Data quality

Oct. 4, 2002
The way federal agencies use data to form new regulations and policies changed Oct. 1, thanks to a little-known piece of legislation called the Data Quality Act. Industry proponents of the measure say that once the law is fully implemented, federal regulations and information will be permanently improved.

Maureen Lorenzetti

The way federal agencies use data to form new regulations and policies changed Oct. 1, thanks to a little-known piece of legislation called the Data Quality Act. Industry proponents of the measure say that once the law is fully implemented, federal regulations and information will be permanently improved.
Environmental and public interest groups, however, say the law is a back-door way for industry to avoid future clean air regulations because it gives affected parties the ability to call into question the scientific data used to justify tougher standards.
The legislation requires that all federal agencies "ensure and maximize" the "quality, objectivity, utility, and integrity" of all information disseminated by the US government, according to a fact sheet prepared by the US Chamber of Commerce (COC) for its members. This means refiners, producers, or service station owners can seek correction of information they see as inaccurate or misleading, including risk assessments the US Environmental Protection Agency often uses to support new rules.

Quiet introduction
Rep. Jo Ann Emerson (R-Mo.) quietly attached the data measure to an unrelated spending bill in fall 2000. But the law is significant, industry groups say.
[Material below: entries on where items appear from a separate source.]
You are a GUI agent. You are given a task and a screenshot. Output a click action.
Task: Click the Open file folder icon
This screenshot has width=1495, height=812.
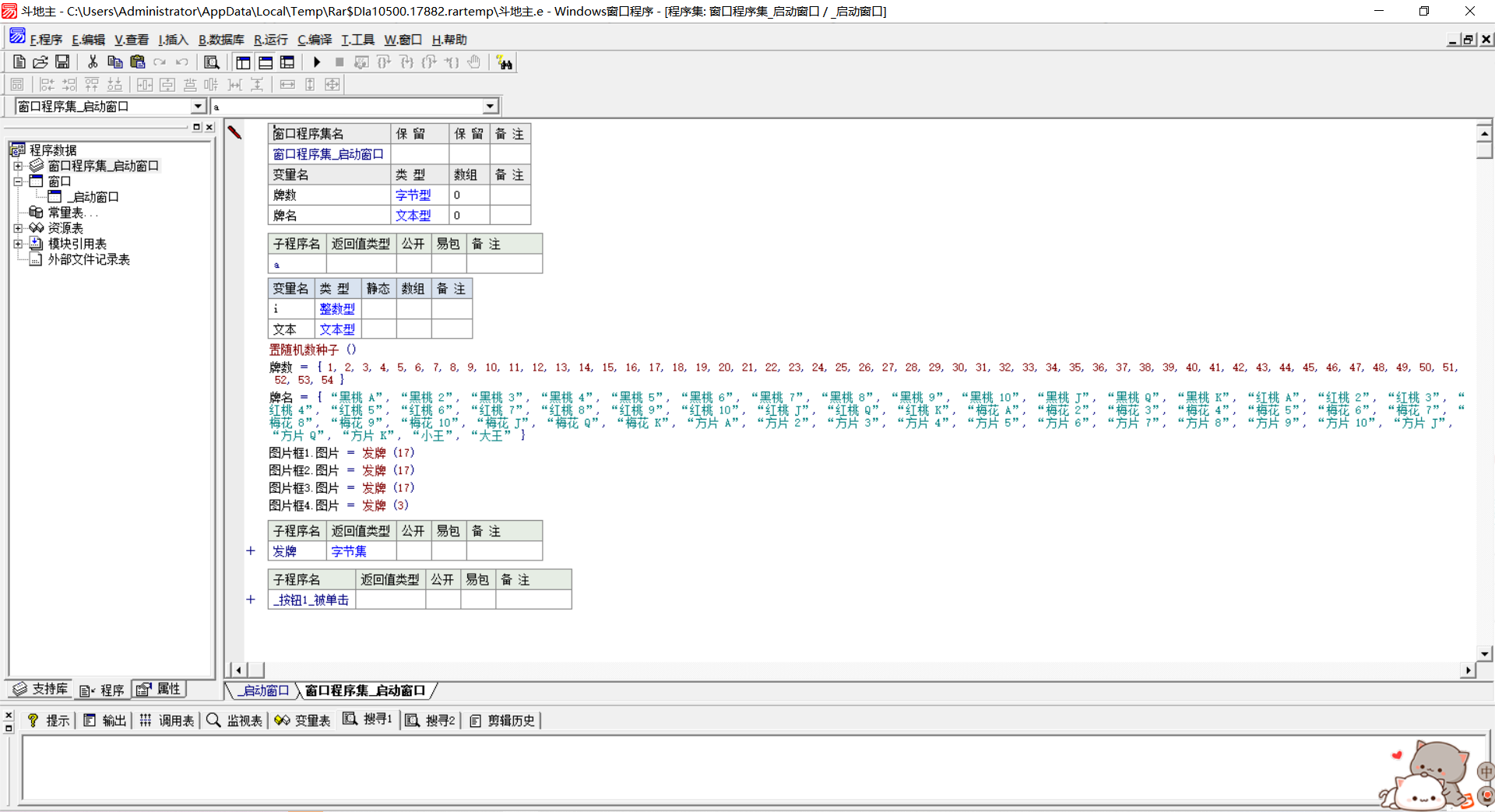pos(40,62)
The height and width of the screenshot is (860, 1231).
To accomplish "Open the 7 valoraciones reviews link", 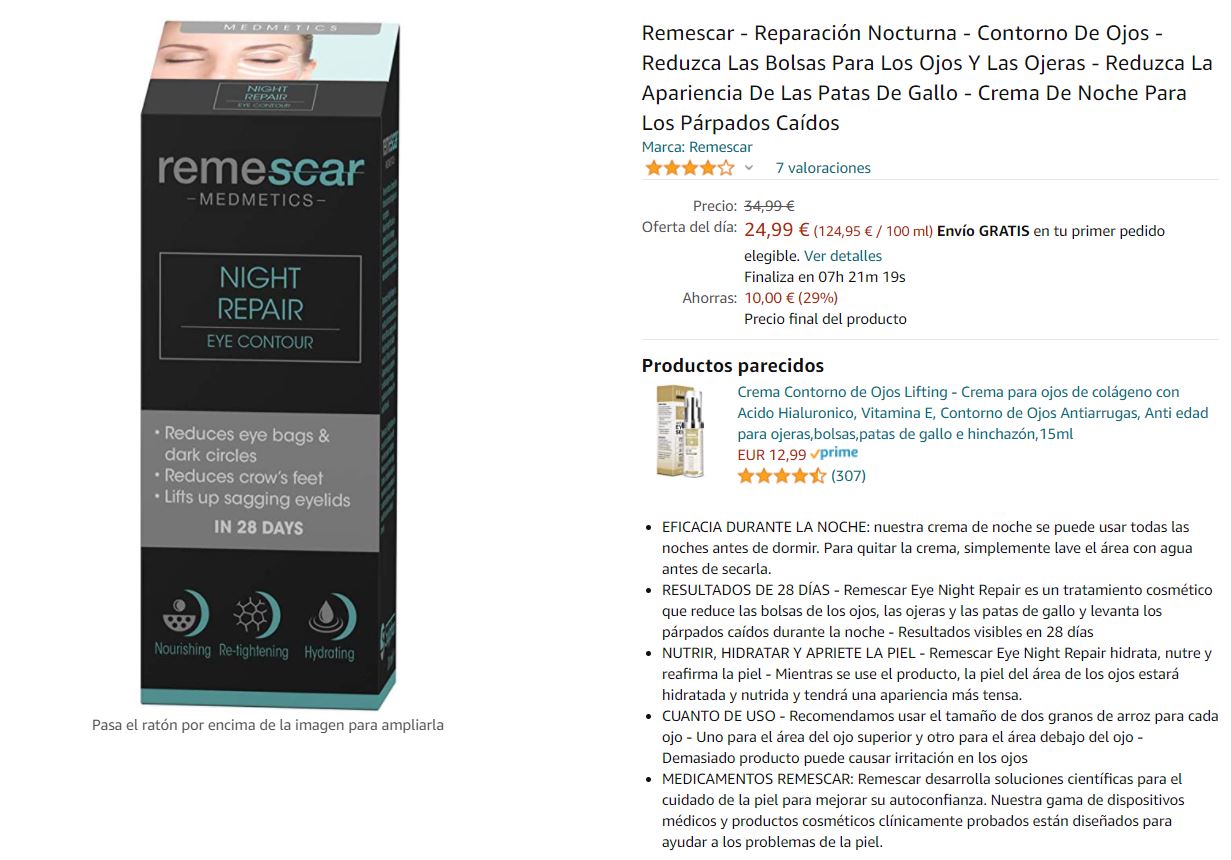I will pyautogui.click(x=823, y=168).
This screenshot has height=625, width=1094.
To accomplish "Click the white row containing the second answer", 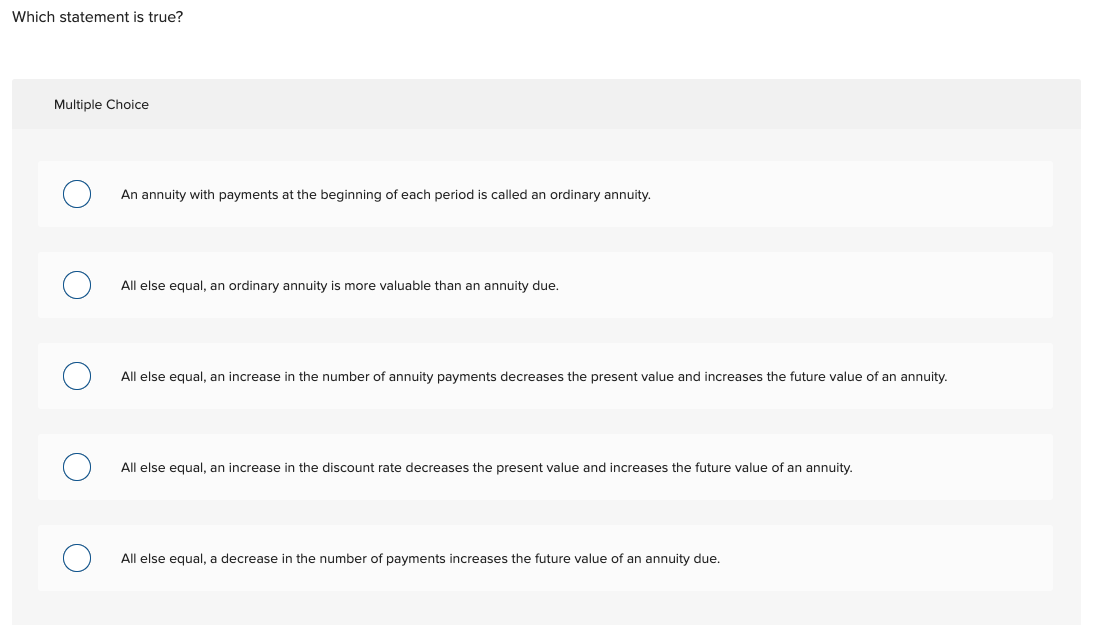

The COC calls it "the most significant change to the federal rulemaking process since the Administrative Procedure Act was enacted more than 50 years ago."
Environmental groups have a different opinion. They maintain that the data quality issue is designed to "throw sand into the gears of regulatory machinery," in the words of Frank O'Donnell, executive director of Clean Air Trust, who lambasted Emerson in January 2001, shortly after the bill became law.
O'Donnell and other environmental group representatives say the data issue comes from industry polluters "smoldering" about confidential health records that were used by EPA in setting tougher fine-particle soot standards in 1997. "Industry lawyers were itching to get their hands on the information—perhaps so they could harass the participants and make it harder to perform similar studies in the future," O'Donnell said.
Federal agencies this summer furnished draft guidelines on rule implementation. Regulators, however, cautioned that the data quality guidelines are designed to make agencies more efficient, not to create judicial reviews.

Watching the watchdogs
To help ensure that the law's potential is fully met, the COC has directly submitted comments to a number of agencies that have released their draft guidelines. The COC is also leading an effort of more than two dozen trade associations to track and formally comment upon implementation of the law by various other agencies that regulate the business community.
But the fight to ensure adequate implementation of the law is only the beginning of the COC's activities in this area, chamber officials said: "Once the law is effective, the US chamber will work to be certain that all agencies are complying with the quality requirements and, if and when agencies fall short of the new standard, will stand ready to enforce the law by any necessary means."